# EXERCISE PROMPT
Reproduce only the lines of the listing from the line with "Task: Uncheck the selected" to the line with "coord(1135,438)". Change "checkbox" to "check box" in them and leave everything else the same.

== DATA EXTRACT

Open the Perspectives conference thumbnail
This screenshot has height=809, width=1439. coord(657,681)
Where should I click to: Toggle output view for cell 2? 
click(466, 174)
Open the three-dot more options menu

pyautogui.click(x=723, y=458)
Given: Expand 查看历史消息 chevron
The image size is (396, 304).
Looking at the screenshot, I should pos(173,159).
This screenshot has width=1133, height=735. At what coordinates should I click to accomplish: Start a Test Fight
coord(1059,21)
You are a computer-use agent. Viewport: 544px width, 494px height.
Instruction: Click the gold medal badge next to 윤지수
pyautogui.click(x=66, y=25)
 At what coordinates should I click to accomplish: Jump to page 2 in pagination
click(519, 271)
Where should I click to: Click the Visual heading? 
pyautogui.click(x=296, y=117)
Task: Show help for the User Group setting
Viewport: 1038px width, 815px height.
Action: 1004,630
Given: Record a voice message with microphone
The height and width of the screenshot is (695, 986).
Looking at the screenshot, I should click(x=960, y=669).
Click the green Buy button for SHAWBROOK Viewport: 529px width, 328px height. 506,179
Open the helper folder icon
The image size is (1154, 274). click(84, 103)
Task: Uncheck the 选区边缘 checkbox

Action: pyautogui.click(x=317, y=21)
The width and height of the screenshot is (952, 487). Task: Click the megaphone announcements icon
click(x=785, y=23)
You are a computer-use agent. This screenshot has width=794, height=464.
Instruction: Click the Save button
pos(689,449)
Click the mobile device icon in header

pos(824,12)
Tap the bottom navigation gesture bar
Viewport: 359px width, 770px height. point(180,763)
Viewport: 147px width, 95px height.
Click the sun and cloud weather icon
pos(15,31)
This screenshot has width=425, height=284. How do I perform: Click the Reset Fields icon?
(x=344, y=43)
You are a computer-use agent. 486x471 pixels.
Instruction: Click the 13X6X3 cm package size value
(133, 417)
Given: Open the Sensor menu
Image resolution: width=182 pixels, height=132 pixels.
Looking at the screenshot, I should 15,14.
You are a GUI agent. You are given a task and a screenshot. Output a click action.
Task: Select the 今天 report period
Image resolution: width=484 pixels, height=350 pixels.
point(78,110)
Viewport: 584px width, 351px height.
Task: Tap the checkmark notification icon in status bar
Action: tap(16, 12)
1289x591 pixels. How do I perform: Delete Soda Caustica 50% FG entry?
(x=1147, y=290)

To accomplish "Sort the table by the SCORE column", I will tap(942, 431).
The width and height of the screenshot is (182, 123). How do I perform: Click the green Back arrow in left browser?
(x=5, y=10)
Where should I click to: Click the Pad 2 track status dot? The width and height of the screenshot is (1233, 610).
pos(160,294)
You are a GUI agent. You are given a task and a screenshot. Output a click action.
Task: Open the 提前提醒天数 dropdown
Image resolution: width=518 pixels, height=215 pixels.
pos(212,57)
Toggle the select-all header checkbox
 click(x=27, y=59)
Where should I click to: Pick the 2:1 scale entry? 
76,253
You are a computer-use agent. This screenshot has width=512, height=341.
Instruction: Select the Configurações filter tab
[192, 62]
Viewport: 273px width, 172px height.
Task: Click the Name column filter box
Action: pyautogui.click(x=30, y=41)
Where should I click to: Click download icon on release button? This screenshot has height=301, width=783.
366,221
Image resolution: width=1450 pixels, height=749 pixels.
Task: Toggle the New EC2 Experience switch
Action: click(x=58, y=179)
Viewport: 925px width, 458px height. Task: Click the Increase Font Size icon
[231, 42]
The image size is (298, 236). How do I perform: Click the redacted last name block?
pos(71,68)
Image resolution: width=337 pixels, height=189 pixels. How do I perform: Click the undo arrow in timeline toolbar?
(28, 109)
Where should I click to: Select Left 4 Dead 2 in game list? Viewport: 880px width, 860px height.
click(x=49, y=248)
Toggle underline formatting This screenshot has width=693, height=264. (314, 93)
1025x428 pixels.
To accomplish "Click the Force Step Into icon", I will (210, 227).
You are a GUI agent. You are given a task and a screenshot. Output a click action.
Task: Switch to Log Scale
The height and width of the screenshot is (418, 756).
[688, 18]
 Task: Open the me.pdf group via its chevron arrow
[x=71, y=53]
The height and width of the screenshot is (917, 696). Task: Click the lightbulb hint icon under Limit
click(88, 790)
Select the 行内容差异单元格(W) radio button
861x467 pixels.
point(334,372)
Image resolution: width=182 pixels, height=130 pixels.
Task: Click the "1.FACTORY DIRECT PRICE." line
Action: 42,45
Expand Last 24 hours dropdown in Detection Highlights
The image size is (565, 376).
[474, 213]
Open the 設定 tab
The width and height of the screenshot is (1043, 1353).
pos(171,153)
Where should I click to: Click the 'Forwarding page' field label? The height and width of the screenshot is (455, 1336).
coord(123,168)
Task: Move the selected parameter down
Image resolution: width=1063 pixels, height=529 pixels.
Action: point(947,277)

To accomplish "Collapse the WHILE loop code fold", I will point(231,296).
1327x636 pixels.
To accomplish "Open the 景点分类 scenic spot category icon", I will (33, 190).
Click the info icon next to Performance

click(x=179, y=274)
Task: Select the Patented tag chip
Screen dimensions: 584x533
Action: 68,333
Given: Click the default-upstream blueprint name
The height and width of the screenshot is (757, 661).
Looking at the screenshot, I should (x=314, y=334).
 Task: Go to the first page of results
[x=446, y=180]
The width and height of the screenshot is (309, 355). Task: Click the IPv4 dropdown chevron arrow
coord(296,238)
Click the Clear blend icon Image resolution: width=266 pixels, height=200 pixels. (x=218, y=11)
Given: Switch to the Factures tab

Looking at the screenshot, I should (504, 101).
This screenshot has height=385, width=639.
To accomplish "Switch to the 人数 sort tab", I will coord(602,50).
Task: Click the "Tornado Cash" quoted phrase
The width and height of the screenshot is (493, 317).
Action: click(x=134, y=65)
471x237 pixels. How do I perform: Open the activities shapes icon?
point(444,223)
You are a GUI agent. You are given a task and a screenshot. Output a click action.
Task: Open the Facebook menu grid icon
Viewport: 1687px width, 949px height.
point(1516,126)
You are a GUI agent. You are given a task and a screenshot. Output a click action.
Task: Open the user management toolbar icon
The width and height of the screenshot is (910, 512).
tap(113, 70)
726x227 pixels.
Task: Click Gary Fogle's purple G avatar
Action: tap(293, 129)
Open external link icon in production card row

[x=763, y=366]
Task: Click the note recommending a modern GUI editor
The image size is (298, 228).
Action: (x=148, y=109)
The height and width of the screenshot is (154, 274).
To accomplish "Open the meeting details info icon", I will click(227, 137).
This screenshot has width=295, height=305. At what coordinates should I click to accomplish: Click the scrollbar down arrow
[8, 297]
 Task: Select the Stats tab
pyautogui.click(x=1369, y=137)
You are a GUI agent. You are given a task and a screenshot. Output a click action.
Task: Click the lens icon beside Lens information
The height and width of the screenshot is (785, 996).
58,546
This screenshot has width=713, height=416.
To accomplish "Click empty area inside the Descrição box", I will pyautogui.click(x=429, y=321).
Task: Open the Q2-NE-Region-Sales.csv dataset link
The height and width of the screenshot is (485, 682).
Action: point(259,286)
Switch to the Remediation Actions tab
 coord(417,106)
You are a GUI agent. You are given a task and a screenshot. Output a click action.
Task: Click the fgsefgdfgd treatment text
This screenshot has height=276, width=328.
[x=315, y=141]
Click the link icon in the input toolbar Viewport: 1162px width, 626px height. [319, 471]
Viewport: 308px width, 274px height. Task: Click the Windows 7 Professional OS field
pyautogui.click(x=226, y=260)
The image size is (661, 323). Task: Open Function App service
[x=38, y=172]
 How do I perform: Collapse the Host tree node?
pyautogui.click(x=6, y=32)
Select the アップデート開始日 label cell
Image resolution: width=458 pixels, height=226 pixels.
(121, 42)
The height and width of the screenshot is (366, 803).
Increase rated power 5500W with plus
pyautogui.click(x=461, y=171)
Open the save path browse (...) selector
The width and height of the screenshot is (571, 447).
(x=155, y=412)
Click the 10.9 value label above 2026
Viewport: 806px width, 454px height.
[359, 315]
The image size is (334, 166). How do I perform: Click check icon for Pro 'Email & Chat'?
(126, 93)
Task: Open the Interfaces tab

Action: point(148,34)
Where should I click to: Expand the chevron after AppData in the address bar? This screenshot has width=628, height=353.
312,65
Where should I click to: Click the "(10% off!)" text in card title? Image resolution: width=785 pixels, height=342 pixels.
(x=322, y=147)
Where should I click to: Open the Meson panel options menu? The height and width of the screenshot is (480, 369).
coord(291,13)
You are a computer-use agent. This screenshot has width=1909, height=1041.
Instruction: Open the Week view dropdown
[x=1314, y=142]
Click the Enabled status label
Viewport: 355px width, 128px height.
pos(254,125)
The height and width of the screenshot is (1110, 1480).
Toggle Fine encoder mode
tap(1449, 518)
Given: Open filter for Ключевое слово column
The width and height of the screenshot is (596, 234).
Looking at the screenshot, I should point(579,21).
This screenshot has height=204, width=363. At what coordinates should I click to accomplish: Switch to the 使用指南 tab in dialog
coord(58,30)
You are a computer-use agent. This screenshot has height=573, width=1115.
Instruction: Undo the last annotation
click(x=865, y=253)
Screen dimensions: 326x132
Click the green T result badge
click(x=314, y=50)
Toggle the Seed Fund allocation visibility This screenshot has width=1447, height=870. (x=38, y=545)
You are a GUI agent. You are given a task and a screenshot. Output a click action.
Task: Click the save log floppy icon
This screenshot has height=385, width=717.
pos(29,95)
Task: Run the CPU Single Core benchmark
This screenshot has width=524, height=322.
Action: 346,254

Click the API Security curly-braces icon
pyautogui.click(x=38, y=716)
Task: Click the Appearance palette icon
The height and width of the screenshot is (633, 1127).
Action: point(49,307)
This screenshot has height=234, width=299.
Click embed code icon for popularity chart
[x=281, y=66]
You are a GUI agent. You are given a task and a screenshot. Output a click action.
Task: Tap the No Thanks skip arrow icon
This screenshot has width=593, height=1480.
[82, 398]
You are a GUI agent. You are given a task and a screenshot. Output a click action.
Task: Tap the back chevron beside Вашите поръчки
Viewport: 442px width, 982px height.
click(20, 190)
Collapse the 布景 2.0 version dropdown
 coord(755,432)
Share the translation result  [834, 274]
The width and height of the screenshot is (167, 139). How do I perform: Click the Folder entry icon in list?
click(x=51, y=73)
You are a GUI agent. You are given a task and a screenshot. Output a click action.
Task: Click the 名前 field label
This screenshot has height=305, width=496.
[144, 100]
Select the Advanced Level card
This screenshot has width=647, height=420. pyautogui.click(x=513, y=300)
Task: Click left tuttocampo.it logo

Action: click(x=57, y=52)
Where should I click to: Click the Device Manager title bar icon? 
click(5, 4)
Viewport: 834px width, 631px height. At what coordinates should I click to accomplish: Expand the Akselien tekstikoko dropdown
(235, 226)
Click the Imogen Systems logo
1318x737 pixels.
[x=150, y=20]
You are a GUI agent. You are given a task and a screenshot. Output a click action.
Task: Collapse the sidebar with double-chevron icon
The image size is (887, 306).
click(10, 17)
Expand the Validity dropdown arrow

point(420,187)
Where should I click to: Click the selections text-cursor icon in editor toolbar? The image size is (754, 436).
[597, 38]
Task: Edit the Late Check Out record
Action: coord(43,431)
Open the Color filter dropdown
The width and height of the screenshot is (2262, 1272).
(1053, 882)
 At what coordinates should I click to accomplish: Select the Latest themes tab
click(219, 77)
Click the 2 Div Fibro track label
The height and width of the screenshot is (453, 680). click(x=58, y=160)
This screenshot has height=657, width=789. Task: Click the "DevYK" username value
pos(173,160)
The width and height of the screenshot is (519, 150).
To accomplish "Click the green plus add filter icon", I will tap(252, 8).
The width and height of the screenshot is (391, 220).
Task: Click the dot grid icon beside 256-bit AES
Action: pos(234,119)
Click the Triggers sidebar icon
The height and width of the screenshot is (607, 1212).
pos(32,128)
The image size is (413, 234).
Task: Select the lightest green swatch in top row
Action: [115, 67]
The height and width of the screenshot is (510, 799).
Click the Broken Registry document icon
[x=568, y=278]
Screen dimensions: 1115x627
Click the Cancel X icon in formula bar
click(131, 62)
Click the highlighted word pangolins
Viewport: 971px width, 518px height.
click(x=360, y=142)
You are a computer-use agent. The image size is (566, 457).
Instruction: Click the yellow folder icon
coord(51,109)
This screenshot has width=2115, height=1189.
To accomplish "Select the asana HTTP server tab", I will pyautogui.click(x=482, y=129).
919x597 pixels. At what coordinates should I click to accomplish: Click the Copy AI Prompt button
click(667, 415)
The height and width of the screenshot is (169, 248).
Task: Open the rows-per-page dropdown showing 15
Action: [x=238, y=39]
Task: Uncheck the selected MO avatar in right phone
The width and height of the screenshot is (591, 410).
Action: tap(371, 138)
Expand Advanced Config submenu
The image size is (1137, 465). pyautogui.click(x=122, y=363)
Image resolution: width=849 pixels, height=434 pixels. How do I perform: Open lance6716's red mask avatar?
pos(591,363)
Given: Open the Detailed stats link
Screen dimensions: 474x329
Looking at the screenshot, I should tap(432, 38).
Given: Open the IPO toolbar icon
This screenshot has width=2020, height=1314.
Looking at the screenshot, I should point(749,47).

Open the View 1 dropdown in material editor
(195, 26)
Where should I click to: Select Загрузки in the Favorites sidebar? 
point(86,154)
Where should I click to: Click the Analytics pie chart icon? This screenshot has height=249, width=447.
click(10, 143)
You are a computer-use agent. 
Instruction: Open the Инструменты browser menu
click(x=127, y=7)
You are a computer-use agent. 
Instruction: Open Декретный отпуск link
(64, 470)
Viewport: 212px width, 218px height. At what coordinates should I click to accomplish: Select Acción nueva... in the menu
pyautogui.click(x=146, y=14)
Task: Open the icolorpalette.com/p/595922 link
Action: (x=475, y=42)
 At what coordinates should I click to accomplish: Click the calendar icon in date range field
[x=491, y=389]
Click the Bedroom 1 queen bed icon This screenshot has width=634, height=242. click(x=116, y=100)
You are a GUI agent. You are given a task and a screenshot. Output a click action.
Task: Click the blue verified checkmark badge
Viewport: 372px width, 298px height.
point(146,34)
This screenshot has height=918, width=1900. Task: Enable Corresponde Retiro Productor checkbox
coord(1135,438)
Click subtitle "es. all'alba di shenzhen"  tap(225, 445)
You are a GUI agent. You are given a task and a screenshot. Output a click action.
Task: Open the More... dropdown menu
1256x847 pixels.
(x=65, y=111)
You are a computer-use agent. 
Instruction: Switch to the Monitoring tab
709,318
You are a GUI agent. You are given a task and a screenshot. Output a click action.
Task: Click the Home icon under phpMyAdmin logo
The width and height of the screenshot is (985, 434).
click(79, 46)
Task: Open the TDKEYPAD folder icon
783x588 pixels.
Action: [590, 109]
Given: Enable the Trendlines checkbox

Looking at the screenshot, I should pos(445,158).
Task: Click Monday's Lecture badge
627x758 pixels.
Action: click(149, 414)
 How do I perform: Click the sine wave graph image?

====

# SOLUTION TO THE PROBLEM
Task: Uncheck the selected MO avatar in right phone
The width and height of the screenshot is (591, 410).
Action: tap(371, 138)
Expand Advanced Config submenu
The image size is (1137, 465). pyautogui.click(x=122, y=363)
Image resolution: width=849 pixels, height=434 pixels. How do I perform: Open lance6716's red mask avatar?
pos(591,363)
Given: Open the Detailed stats link
Screen dimensions: 474x329
Looking at the screenshot, I should tap(432, 38).
Given: Open the IPO toolbar icon
This screenshot has width=2020, height=1314.
Looking at the screenshot, I should point(749,47).

Open the View 1 dropdown in material editor
(195, 26)
Where should I click to: Select Загрузки in the Favorites sidebar? 
point(86,154)
Where should I click to: Click the Analytics pie chart icon? This screenshot has height=249, width=447.
click(10, 143)
You are a computer-use agent. 
Instruction: Open the Инструменты browser menu
click(x=127, y=7)
You are a computer-use agent. 
Instruction: Open Декретный отпуск link
(64, 470)
Viewport: 212px width, 218px height. At what coordinates should I click to accomplish: Select Acción nueva... in the menu
pyautogui.click(x=146, y=14)
Task: Open the icolorpalette.com/p/595922 link
Action: (x=475, y=42)
 At what coordinates should I click to accomplish: Click the calendar icon in date range field
[x=491, y=389]
Click the Bedroom 1 queen bed icon This screenshot has width=634, height=242. click(x=116, y=100)
You are a GUI agent. You are given a task and a screenshot. Output a click action.
Task: Click the blue verified checkmark badge
Viewport: 372px width, 298px height.
point(146,34)
This screenshot has height=918, width=1900. Task: Enable Corresponde Retiro Productor check box
coord(1135,438)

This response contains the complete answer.